* **Problem to work on**: Format every line of the material below as a string in a JSON list, one string per line, and leave out any blank lines.

* **Given records**:

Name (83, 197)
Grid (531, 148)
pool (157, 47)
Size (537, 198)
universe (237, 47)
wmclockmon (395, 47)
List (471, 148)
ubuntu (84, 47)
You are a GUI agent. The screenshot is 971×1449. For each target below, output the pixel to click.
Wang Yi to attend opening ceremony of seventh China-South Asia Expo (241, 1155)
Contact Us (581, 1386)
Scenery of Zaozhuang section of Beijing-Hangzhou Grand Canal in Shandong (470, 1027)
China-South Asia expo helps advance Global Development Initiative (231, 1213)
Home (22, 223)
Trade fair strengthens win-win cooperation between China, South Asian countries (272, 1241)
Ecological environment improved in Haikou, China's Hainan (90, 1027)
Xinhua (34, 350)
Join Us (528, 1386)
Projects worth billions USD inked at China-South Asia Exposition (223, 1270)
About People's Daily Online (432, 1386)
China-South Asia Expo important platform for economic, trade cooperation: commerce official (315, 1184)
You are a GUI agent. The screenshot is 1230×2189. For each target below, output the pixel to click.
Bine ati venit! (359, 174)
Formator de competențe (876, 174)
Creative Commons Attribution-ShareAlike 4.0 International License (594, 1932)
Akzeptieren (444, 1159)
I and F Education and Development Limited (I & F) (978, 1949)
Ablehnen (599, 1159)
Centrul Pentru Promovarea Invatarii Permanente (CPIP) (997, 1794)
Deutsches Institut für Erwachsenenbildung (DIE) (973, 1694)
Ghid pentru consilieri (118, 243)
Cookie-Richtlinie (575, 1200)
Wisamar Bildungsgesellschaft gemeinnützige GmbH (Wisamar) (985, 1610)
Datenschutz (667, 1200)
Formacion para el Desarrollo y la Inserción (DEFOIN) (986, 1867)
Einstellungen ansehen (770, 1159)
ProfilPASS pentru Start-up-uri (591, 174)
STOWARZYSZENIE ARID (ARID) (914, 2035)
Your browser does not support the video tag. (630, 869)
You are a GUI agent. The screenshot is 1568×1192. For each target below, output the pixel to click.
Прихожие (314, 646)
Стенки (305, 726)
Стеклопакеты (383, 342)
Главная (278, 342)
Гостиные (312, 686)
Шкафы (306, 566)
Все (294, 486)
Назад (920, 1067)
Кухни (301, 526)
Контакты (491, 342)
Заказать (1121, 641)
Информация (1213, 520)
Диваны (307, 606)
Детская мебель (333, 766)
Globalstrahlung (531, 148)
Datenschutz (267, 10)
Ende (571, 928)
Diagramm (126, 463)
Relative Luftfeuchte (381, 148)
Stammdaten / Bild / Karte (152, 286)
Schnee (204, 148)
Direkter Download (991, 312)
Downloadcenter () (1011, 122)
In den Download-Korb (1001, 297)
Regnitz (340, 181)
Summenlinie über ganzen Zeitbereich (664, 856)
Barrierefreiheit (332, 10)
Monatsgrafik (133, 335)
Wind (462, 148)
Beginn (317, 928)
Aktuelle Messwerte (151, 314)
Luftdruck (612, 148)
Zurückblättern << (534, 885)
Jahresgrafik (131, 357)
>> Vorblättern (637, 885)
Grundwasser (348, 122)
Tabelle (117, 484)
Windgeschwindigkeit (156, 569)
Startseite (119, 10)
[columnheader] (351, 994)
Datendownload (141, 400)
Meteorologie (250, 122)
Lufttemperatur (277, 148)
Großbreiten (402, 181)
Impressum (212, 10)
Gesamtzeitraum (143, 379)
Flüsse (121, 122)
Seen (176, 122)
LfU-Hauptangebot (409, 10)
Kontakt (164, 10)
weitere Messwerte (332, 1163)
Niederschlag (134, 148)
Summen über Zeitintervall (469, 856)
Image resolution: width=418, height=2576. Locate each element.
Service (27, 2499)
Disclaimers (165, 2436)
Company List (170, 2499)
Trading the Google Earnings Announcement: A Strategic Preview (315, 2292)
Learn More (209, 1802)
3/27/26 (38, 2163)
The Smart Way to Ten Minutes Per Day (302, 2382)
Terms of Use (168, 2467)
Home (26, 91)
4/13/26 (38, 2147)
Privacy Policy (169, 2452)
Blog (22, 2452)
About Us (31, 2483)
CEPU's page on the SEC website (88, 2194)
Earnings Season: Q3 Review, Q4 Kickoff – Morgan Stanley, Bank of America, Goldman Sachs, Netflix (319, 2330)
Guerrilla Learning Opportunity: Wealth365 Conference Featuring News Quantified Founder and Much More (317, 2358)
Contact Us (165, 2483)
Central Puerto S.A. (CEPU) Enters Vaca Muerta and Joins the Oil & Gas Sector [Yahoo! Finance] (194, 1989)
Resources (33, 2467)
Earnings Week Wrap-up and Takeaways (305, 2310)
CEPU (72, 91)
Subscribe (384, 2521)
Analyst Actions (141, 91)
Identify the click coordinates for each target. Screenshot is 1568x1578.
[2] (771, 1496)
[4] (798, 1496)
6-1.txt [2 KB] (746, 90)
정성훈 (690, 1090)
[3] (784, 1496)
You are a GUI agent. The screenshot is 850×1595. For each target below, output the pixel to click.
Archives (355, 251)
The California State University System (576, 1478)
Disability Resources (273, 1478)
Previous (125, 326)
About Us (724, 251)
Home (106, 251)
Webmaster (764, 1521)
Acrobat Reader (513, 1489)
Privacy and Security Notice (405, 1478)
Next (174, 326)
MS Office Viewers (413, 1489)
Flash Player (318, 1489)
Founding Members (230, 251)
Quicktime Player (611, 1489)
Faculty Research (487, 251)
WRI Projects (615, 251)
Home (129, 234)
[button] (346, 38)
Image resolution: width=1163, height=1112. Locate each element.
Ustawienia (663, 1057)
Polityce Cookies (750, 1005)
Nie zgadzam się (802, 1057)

* **The response**:
[
  "Name (83, 197)",
  "Grid (531, 148)",
  "pool (157, 47)",
  "Size (537, 198)",
  "universe (237, 47)",
  "wmclockmon (395, 47)",
  "List (471, 148)",
  "ubuntu (84, 47)",
  "You are a GUI agent. The screenshot is 971×1449. For each target below, output the pixel to click.",
  "Wang Yi to attend opening ceremony of seventh China-South Asia Expo (241, 1155)",
  "Contact Us (581, 1386)",
  "Scenery of Zaozhuang section of Beijing-Hangzhou Grand Canal in Shandong (470, 1027)",
  "China-South Asia expo helps advance Global Development Initiative (231, 1213)",
  "Home (22, 223)",
  "Trade fair strengthens win-win cooperation between China, South Asian countries (272, 1241)",
  "Ecological environment improved in Haikou, China's Hainan (90, 1027)",
  "Xinhua (34, 350)",
  "Join Us (528, 1386)",
  "Projects worth billions USD inked at China-South Asia Exposition (223, 1270)",
  "About People's Daily Online (432, 1386)",
  "China-South Asia Expo important platform for economic, trade cooperation: commerce official (315, 1184)",
  "You are a GUI agent. The screenshot is 1230×2189. For each target below, output the pixel to click.",
  "Bine ati venit! (359, 174)",
  "Formator de competențe (876, 174)",
  "Creative Commons Attribution-ShareAlike 4.0 International License (594, 1932)",
  "Akzeptieren (444, 1159)",
  "I and F Education and Development Limited (I & F) (978, 1949)",
  "Ablehnen (599, 1159)",
  "Centrul Pentru Promovarea Invatarii Permanente (CPIP) (997, 1794)",
  "Deutsches Institut für Erwachsenenbildung (DIE) (973, 1694)",
  "Ghid pentru consilieri (118, 243)",
  "Cookie-Richtlinie (575, 1200)",
  "Wisamar Bildungsgesellschaft gemeinnützige GmbH (Wisamar) (985, 1610)",
  "Datenschutz (667, 1200)",
  "Formacion para el Desarrollo y la Inserción (DEFOIN) (986, 1867)",
  "Einstellungen ansehen (770, 1159)",
  "ProfilPASS pentru Start-up-uri (591, 174)",
  "STOWARZYSZENIE ARID (ARID) (914, 2035)",
  "Your browser does not support the video tag. (630, 869)",
  "You are a GUI agent. The screenshot is 1568×1192. For each target below, output the pixel to click.",
  "Прихожие (314, 646)",
  "Стенки (305, 726)",
  "Стеклопакеты (383, 342)",
  "Главная (278, 342)",
  "Гостиные (312, 686)",
  "Шкафы (306, 566)",
  "Все (294, 486)",
  "Назад (920, 1067)",
  "Кухни (301, 526)",
  "Контакты (491, 342)",
  "Заказать (1121, 641)",
  "Информация (1213, 520)",
  "Диваны (307, 606)",
  "Детская мебель (333, 766)",
  "Globalstrahlung (531, 148)",
  "Datenschutz (267, 10)",
  "Ende (571, 928)",
  "Diagramm (126, 463)",
  "Relative Luftfeuchte (381, 148)",
  "Stammdaten / Bild / Karte (152, 286)",
  "Schnee (204, 148)",
  "Direkter Download (991, 312)",
  "Downloadcenter () (1011, 122)",
  "In den Download-Korb (1001, 297)",
  "Regnitz (340, 181)",
  "Summenlinie über ganzen Zeitbereich (664, 856)",
  "Barrierefreiheit (332, 10)",
  "Monatsgrafik (133, 335)",
  "Wind (462, 148)",
  "Beginn (317, 928)",
  "Aktuelle Messwerte (151, 314)",
  "Luftdruck (612, 148)",
  "Zurückblättern << (534, 885)",
  "Jahresgrafik (131, 357)",
  ">> Vorblättern (637, 885)",
  "Grundwasser (348, 122)",
  "Tabelle (117, 484)",
  "Windgeschwindigkeit (156, 569)",
  "Startseite (119, 10)",
  "[columnheader] (351, 994)",
  "Datendownload (141, 400)",
  "Meteorologie (250, 122)",
  "Lufttemperatur (277, 148)",
  "Großbreiten (402, 181)",
  "Impressum (212, 10)",
  "Gesamtzeitraum (143, 379)",
  "Flüsse (121, 122)",
  "Seen (176, 122)",
  "LfU-Hauptangebot (409, 10)",
  "Kontakt (164, 10)",
  "weitere Messwerte (332, 1163)",
  "Niederschlag (134, 148)",
  "Summen über Zeitintervall (469, 856)",
  "Image resolution: width=418, height=2576. Locate each element.",
  "Service (27, 2499)",
  "Disclaimers (165, 2436)",
  "Company List (170, 2499)",
  "Trading the Google Earnings Announcement: A Strategic Preview (315, 2292)",
  "Learn More (209, 1802)",
  "3/27/26 (38, 2163)",
  "The Smart Way to Ten Minutes Per Day (302, 2382)",
  "Terms of Use (168, 2467)",
  "Home (26, 91)",
  "4/13/26 (38, 2147)",
  "Privacy Policy (169, 2452)",
  "Blog (22, 2452)",
  "About Us (31, 2483)",
  "CEPU's page on the SEC website (88, 2194)",
  "Earnings Season: Q3 Review, Q4 Kickoff – Morgan Stanley, Bank of America, Goldman Sachs, Netflix (319, 2330)",
  "Guerrilla Learning Opportunity: Wealth365 Conference Featuring News Quantified Founder and Much More (317, 2358)",
  "Contact Us (165, 2483)",
  "Central Puerto S.A. (CEPU) Enters Vaca Muerta and Joins the Oil & Gas Sector [Yahoo! Finance] (194, 1989)",
  "Resources (33, 2467)",
  "Earnings Week Wrap-up and Takeaways (305, 2310)",
  "CEPU (72, 91)",
  "Subscribe (384, 2521)",
  "Analyst Actions (141, 91)",
  "Identify the click coordinates for each target. Screenshot is 1568x1578.",
  "[2] (771, 1496)",
  "[4] (798, 1496)",
  "6-1.txt [2 KB] (746, 90)",
  "정성훈 (690, 1090)",
  "[3] (784, 1496)",
  "You are a GUI agent. The screenshot is 850×1595. For each target below, output the pixel to click.",
  "Archives (355, 251)",
  "The California State University System (576, 1478)",
  "Disability Resources (273, 1478)",
  "Previous (125, 326)",
  "About Us (724, 251)",
  "Home (106, 251)",
  "Webmaster (764, 1521)",
  "Acrobat Reader (513, 1489)",
  "Privacy and Security Notice (405, 1478)",
  "Next (174, 326)",
  "MS Office Viewers (413, 1489)",
  "Flash Player (318, 1489)",
  "Founding Members (230, 251)",
  "Quicktime Player (611, 1489)",
  "Faculty Research (487, 251)",
  "WRI Projects (615, 251)",
  "Home (129, 234)",
  "[button] (346, 38)",
  "Image resolution: width=1163, height=1112. Locate each element.",
  "Ustawienia (663, 1057)",
  "Polityce Cookies (750, 1005)",
  "Nie zgadzam się (802, 1057)"
]